Nell’ex convento di San Bernardino si è celebrato il primo congresso del Ppn, Partito Popolare del Nord che vuole rimettere al centro la questione settentrionale finita in soffitta con il Sole delle Alpi e l’ampolla con l’acqua del Po, quando la Lega Salvini Premier ha messo i panni di partito nazionale. Un passaggio amarissimo per i sostenitori del Ppn e, non a caso, il nome di Matteo Salvini non sarà mai pronunciato, accogliendo l’auspicio del commissario lombardo Giulio Arrighetti che aprendo i lavori dice: «Spero che non si citino certi personaggi». E poi aggiunge: «Sappiamo di muoverci su un terreno accidentato e sappiamo che molti dei concetti che abbiamo sdoganato sono diventati parole d’ordine di partiti di estrema destra nazionalista che ora le usa per sostenere uno Stato centralista». 

Per far questo Arrighetti propone una nuova agenda politica a base di temi locali come la sicurezza, la legittima difesa, l’ambiente, la sanità territoriale e soprattutto l’identità lombarda oggi attaccata. Il segno evidente è il venir meno dei cartelli con i nomi in dialetto dei paesi che erano un vanto del Carroccio: «È un’aggressione culturale silenziosa», tuona Arrighetti. Altro tema caldo è la scuola, come sottolinea la vicesegretaria, la consigliera comunale di Pontida Francesca Losi, che modera il congresso ed è un fiore all’occhiello del Ppn. L’anno scorso la sua candidatura ha raccolto il 15% dei voti, costando il Comune alla Lega.

L’altro consigliere comunale che il partito ha in provincia è il padrone di casa, il caravaggino Rocco Lombardo che rimette al centro il federalismo: «Dedico questo momento a mio padre — racconta Lombardo —. Era originario di Locri e si era trasferito qui nel 1948. Diceva sempre che l’Italia era fatta, gli italiani quasi, ma per gestire il Paese l’unica via era il federalismo». 
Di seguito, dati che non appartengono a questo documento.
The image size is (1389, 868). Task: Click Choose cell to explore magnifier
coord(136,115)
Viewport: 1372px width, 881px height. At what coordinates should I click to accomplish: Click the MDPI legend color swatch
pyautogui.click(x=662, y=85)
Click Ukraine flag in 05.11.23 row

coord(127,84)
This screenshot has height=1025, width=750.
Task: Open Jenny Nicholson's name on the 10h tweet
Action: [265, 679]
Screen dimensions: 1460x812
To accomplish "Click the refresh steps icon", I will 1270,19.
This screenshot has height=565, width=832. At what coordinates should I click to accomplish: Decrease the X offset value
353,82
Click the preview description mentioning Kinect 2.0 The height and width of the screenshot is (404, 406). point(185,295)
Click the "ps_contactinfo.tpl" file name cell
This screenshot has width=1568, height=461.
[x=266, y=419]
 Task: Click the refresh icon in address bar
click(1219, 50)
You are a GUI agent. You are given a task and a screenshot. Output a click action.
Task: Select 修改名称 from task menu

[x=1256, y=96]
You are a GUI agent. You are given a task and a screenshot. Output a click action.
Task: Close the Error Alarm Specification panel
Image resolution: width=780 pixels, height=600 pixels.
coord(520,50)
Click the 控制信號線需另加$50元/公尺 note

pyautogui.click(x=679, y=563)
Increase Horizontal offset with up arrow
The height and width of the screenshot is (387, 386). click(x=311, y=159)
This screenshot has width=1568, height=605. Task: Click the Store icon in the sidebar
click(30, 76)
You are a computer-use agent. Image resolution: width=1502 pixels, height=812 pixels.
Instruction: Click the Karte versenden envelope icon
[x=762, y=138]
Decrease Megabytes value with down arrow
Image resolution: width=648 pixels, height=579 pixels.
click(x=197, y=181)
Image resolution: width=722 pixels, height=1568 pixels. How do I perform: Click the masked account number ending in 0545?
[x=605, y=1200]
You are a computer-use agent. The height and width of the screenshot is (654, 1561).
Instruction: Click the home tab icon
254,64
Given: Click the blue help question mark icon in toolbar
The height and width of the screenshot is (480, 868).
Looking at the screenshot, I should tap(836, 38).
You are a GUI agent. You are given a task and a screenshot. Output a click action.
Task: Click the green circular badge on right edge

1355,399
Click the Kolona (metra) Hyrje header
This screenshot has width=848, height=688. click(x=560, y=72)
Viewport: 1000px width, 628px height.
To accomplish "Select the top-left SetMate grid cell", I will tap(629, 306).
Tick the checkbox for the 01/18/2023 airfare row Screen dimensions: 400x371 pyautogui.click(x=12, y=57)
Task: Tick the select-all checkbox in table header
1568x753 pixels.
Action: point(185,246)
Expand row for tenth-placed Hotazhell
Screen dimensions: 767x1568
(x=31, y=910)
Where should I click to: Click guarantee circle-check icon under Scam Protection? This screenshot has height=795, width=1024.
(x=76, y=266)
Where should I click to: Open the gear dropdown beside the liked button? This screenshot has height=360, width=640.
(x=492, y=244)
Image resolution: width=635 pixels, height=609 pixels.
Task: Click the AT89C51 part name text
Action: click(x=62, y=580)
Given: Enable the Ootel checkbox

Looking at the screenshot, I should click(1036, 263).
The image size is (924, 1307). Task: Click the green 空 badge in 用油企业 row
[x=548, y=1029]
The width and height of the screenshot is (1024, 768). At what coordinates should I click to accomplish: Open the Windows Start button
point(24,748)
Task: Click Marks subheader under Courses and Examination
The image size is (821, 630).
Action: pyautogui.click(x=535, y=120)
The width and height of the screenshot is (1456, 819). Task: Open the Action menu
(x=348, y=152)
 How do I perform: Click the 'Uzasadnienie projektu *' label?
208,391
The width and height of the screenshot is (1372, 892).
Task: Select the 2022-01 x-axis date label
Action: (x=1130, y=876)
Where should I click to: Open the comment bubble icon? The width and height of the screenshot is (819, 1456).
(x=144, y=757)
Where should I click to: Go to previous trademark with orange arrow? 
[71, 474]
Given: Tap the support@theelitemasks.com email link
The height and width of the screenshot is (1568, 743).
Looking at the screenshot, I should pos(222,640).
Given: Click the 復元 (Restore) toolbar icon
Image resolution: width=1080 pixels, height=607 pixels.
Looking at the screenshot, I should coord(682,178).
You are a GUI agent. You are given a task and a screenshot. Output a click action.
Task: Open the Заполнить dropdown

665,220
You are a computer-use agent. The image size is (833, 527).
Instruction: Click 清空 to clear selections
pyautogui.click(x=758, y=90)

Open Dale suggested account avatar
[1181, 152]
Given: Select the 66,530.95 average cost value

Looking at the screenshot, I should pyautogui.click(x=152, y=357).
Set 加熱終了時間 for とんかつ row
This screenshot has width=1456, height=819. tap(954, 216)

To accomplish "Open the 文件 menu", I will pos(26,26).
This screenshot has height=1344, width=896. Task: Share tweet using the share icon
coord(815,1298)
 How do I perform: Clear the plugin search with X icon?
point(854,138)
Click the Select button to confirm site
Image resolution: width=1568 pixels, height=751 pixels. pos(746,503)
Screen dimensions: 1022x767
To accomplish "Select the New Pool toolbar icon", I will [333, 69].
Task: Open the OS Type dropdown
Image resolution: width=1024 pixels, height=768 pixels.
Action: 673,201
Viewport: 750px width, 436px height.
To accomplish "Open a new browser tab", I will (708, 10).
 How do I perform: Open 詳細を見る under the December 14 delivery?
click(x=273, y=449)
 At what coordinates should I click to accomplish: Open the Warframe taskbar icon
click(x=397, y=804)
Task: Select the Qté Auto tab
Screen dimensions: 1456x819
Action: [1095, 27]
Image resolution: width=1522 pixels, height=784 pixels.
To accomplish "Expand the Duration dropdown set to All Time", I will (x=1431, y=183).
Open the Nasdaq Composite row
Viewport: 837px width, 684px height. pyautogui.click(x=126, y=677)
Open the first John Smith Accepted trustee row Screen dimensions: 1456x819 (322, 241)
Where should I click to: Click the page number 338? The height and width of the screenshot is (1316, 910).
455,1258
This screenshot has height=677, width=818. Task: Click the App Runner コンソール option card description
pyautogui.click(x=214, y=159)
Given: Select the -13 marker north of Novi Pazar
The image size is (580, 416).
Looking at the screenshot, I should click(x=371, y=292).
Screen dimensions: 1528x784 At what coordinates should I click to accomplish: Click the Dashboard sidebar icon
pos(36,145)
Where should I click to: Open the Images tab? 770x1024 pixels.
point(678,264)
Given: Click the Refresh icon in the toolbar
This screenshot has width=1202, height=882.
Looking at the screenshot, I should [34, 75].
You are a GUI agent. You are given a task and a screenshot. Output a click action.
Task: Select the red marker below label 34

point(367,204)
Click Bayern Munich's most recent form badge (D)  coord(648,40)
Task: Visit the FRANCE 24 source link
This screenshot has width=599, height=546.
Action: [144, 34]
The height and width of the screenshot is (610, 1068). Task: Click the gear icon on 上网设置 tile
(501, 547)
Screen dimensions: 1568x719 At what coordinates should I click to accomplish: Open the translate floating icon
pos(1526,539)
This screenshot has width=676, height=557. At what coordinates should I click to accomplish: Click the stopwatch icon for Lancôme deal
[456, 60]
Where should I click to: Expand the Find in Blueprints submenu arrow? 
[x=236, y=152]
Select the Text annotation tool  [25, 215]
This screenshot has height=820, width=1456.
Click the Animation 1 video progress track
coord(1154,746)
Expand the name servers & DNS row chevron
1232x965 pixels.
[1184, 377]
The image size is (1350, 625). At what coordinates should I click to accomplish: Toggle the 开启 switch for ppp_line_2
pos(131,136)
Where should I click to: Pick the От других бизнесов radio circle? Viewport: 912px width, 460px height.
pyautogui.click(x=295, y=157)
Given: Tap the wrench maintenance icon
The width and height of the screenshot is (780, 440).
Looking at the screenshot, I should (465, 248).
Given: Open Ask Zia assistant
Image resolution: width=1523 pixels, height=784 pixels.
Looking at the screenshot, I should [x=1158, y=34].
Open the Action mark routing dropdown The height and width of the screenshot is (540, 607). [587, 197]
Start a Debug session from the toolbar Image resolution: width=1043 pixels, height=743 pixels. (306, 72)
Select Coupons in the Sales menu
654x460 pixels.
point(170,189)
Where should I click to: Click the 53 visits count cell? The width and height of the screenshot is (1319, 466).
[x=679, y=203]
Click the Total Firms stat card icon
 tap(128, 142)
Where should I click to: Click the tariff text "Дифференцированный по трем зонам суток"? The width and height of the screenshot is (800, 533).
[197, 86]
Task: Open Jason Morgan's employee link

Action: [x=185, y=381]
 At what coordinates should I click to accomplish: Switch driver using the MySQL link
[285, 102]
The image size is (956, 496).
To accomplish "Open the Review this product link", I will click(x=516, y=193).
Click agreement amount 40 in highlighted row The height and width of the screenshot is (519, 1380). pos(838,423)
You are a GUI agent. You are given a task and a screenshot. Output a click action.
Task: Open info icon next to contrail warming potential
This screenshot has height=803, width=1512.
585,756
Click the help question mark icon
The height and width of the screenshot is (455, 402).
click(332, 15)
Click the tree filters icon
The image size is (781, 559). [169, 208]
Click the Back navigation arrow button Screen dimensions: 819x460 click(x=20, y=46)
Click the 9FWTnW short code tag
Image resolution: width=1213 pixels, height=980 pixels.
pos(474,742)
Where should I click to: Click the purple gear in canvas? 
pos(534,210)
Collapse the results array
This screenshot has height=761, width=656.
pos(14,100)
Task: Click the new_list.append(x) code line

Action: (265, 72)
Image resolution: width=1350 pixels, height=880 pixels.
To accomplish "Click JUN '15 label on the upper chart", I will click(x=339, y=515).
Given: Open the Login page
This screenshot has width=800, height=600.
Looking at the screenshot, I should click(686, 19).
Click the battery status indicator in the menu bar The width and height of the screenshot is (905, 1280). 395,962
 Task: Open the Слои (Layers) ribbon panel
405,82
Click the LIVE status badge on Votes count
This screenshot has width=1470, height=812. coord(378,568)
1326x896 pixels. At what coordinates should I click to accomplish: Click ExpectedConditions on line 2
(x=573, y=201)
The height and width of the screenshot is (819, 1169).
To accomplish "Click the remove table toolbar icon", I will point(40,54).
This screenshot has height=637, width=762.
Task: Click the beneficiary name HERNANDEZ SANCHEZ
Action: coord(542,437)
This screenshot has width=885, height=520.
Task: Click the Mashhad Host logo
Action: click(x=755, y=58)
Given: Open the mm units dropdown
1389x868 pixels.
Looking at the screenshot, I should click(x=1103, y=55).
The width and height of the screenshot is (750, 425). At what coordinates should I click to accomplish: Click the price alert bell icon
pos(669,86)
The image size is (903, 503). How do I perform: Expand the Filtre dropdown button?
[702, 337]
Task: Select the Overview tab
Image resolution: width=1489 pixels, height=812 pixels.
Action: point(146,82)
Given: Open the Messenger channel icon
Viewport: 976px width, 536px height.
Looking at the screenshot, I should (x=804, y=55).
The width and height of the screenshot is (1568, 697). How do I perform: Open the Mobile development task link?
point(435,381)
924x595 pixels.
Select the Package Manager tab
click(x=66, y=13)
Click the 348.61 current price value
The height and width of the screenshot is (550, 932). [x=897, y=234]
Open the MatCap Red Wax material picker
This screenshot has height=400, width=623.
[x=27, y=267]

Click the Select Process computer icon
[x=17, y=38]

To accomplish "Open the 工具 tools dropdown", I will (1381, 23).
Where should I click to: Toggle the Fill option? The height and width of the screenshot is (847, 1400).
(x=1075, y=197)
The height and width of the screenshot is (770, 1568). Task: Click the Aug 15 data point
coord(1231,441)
Tocca a Roberto Castelli nella relazione da segretario fare il punto della situazione, prima di lanciare la carica sul prossimo passo del nuovo progetto politico. «Siamo una manica di matti o di nostalgici? — si interroga l’ex ministro — Anche se abbiamo i capelli bianchi siamo ancora un’avanguardia politica di questo disgraziato Nord che si è addormentato, ma noi teniamo viva la fiammella. Oggi la gente fa fatica ad arrivare a fine mese e si rivolge a mamma Stato. Per questo tanti sono diventati centralisti. Avete notato la grande trasmigrazione dei voti della Lega indipendentista alla Meloni. Quel milione di persone che era sul Po dove è finito? La questione settentrionale invece è più viva che mai e c’è bisogno di portare avanti le sue istanze».

Per questo Castelli bacchetta Roberto Calderoli e la sua legge sull’autonomia differenziata ritenuta barocca e meridionalista: «Come sei finito male!», chiosa l’ex ministro che riserva il siluro più grande per la Corte costituzionale. «Approfittando della debolezza della politica — attacca Castelli — non solo boccia la legge Calderoli ma legifera contro il federalismo andando contro la Costituzione. Sarà un caso, ma due dei quindici giudici sono nati a Milano e gli altri da Roma in giù, dove c’è una cultura ben precisa che sa che campa sulle nostre spalle».

Per questo Castelli invita i militanti a darsi da fare, per far crescere il partito che dopo le Regionali della Liguria si avvia al riconoscimento istituzionale. Quando l’ex ministro mostra la slide con la mail della Camera che conferma l’inserimento nel registro dei partiti scatta l’applauso. Intanto il Ppn ha ben chiara la sua strada politica. «In giro — spiega Castelli — ci sono almeno una cinquantina di sigle autonomiste e se non riusciamo a coagularle non avremo la massa critica per incidere. Dobbiamo allearci ma con chiarezza. Per questo lanciamo la Confederazione del Nord, un tavolo di lavoro in cui tutti siederanno in maniera paritetica. Verrà eletto un direttorio che prenderà poi le decisioni». 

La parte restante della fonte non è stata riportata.